Exercise instructions ->
Exactly as they stand, write out all of the entries again.

Task material ->
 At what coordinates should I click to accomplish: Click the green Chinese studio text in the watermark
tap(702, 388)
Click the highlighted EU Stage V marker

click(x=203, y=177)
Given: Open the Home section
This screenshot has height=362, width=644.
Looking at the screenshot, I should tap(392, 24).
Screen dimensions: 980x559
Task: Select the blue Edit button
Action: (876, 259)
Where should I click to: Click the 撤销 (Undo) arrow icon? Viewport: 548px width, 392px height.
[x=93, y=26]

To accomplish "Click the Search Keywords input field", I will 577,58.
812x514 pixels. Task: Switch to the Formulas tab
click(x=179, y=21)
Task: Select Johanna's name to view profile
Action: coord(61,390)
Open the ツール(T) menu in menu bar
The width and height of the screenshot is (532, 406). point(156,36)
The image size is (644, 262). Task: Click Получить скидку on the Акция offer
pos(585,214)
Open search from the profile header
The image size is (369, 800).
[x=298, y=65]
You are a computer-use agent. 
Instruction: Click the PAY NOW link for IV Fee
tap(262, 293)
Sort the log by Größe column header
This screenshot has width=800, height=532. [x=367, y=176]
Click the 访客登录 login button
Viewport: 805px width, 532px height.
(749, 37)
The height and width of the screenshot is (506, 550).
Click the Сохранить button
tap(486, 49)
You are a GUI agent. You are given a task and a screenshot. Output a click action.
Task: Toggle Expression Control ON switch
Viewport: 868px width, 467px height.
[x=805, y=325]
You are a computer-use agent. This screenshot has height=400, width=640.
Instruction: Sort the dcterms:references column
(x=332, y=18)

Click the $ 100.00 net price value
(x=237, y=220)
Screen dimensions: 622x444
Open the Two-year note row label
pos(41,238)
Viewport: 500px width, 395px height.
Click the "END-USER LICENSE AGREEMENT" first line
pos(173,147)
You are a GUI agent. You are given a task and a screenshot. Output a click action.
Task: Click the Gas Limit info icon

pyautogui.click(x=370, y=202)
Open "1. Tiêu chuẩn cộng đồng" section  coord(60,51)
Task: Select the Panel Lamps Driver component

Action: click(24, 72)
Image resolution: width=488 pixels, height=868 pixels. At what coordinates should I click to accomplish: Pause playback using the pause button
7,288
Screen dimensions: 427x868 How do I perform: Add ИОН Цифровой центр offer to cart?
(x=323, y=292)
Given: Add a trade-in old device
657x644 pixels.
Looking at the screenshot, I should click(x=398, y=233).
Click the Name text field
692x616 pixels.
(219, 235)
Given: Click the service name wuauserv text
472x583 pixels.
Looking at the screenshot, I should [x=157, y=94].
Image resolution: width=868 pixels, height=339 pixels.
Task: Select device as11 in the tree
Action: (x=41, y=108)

Solution for this exercise ->
 At what coordinates should I click to accomplish: Click the green Chinese studio text in the watermark
tap(702, 388)
Click the highlighted EU Stage V marker

click(x=203, y=177)
Given: Open the Home section
This screenshot has height=362, width=644.
Looking at the screenshot, I should tap(392, 24).
Screen dimensions: 980x559
Task: Select the blue Edit button
Action: (876, 259)
Where should I click to: Click the 撤销 (Undo) arrow icon? Viewport: 548px width, 392px height.
[x=93, y=26]

To accomplish "Click the Search Keywords input field", I will 577,58.
812x514 pixels. Task: Switch to the Formulas tab
click(x=179, y=21)
Task: Select Johanna's name to view profile
Action: coord(61,390)
Open the ツール(T) menu in menu bar
The width and height of the screenshot is (532, 406). point(156,36)
The image size is (644, 262). Task: Click Получить скидку on the Акция offer
pos(585,214)
Open search from the profile header
The image size is (369, 800).
[x=298, y=65]
You are a computer-use agent. 
Instruction: Click the PAY NOW link for IV Fee
tap(262, 293)
Sort the log by Größe column header
This screenshot has width=800, height=532. [x=367, y=176]
Click the 访客登录 login button
Viewport: 805px width, 532px height.
(749, 37)
The height and width of the screenshot is (506, 550).
Click the Сохранить button
tap(486, 49)
You are a GUI agent. You are given a task and a screenshot. Output a click action.
Task: Toggle Expression Control ON switch
Viewport: 868px width, 467px height.
[x=805, y=325]
You are a computer-use agent. This screenshot has height=400, width=640.
Instruction: Sort the dcterms:references column
(x=332, y=18)

Click the $ 100.00 net price value
(x=237, y=220)
Screen dimensions: 622x444
Open the Two-year note row label
pos(41,238)
Viewport: 500px width, 395px height.
Click the "END-USER LICENSE AGREEMENT" first line
pos(173,147)
You are a GUI agent. You are given a task and a screenshot. Output a click action.
Task: Click the Gas Limit info icon

pyautogui.click(x=370, y=202)
Open "1. Tiêu chuẩn cộng đồng" section  coord(60,51)
Task: Select the Panel Lamps Driver component

Action: click(24, 72)
Image resolution: width=488 pixels, height=868 pixels. At what coordinates should I click to accomplish: Pause playback using the pause button
7,288
Screen dimensions: 427x868 How do I perform: Add ИОН Цифровой центр offer to cart?
(x=323, y=292)
Given: Add a trade-in old device
657x644 pixels.
Looking at the screenshot, I should click(x=398, y=233).
Click the Name text field
692x616 pixels.
(219, 235)
Given: Click the service name wuauserv text
472x583 pixels.
Looking at the screenshot, I should [x=157, y=94].
Image resolution: width=868 pixels, height=339 pixels.
Task: Select device as11 in the tree
Action: (x=41, y=108)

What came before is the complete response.